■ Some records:
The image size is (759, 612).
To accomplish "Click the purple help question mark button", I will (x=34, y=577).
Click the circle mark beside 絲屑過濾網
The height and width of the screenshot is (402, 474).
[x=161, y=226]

---

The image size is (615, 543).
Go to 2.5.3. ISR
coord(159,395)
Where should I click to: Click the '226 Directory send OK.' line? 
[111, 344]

■ Task directions: Copy the lines starting at the one containing "The image size is (759, 612)." and ending after the one containing "[x=161, y=226]".

■ The output:
The image size is (759, 612).
To accomplish "Click the purple help question mark button", I will (x=34, y=577).
Click the circle mark beside 絲屑過濾網
The height and width of the screenshot is (402, 474).
[x=161, y=226]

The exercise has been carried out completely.